A newly released fact sheet on the use of medication treatments for opioid use disorders in the justice system offers strong words on the need for access to all three federally approved treatments—and the importance of keeping clinical decision-making about the medications in the hands of clinicians.
“Deciding on the appropriate medication is a matter of clinical discretion, taking into consideration the relevant medical standards and patient choice,” states the MAT Fact Sheet from the American Association for the Treatment of Opioid Dependence (AATOD). “People who are not addiction specialists—including judges, probation, and other justice personnel—do not have the expertise to make these medical decisions, just as they do not have the expertise to make other health-related decisions for individuals under their supervision.”
With some justice agencies tending to favor one medication or to deny access to one or more outright, the fact sheet cites the guiding principle of a Substance Abuse and Mental Health Services Administration (SAMHSA) expert panel on the subject: “What works for one group of clients at one stage of justice involvement does not necessarily work (and in fact may even be contraindicated) for other clients at other stages of justice involvement. This challenge is compounded when the justice sustem overrelies on a specific treatment modality to achieve its public safety goals.”
In a message to colleagues upon release of the MAT Fact Sheet, AATOD president Mark Parrino stated that the document is being released at an “extremely dynamic time,” given the deadly nature of the opioid crisis.
“It took years to get into the current opioid addiction crisis and it will take a long time for us to get out,” Parrino wrote.
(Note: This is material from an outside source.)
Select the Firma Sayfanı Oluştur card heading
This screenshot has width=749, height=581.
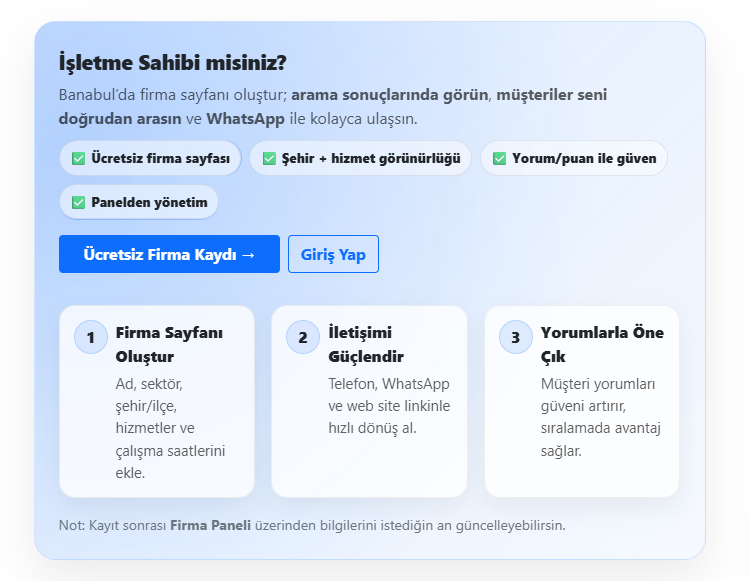[x=169, y=344]
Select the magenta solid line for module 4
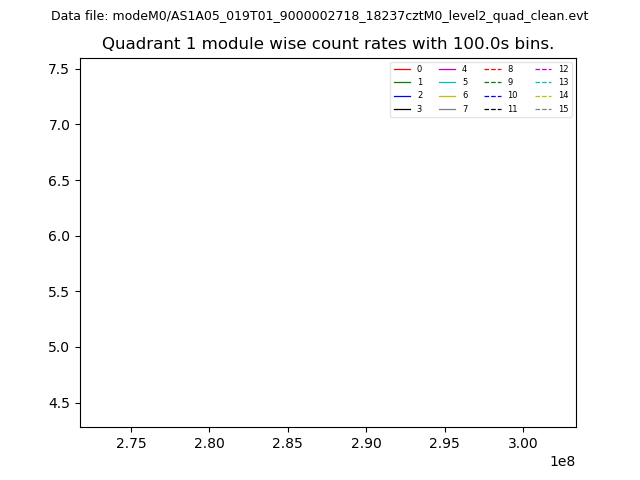This screenshot has width=640, height=480. pos(447,69)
The fact sheet outlines general information about methadone, buprenorphine and long-acting injectable naltrexone, and sets out to dispel a number of misconceptions that exist in the justice system about the drug treatments:
Use of methadone or buprenorphine doesn't substitute one addiction for another, as the medications act on the brain fundamentally differently from short-acting opioids such as heroin.
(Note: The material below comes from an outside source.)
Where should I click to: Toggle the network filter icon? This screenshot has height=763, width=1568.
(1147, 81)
A lower dose of methadone or buprenorphine is not always preferable to a higher dose. “The use of substandard dosages is countertherapeutic since the patient will continue to use opioids if the maintenance dosage is too low,” the document states.
The preferred duration of medication treatment should depend on the individual's presenting issues. Premature discharge from methadone treatment contributes to increased death rates post-discharge.
Potential diversion of methadone or buprenorphine can be minimized with the controls that justice agencies have in place. Moreover, most diversion of methadone takes place in the context of methadone prescribed to treat pain, not methadone delivered in opioid treatment programs.
The document states in conclusion that evidence-based treatment considerations must take precedence over ideology in decision-making about medication treatment for justice-involved individuals. This is a view increasingly embraced by justice organizations, such as the National Association of Drug Court Professionals, according to the fact sheet.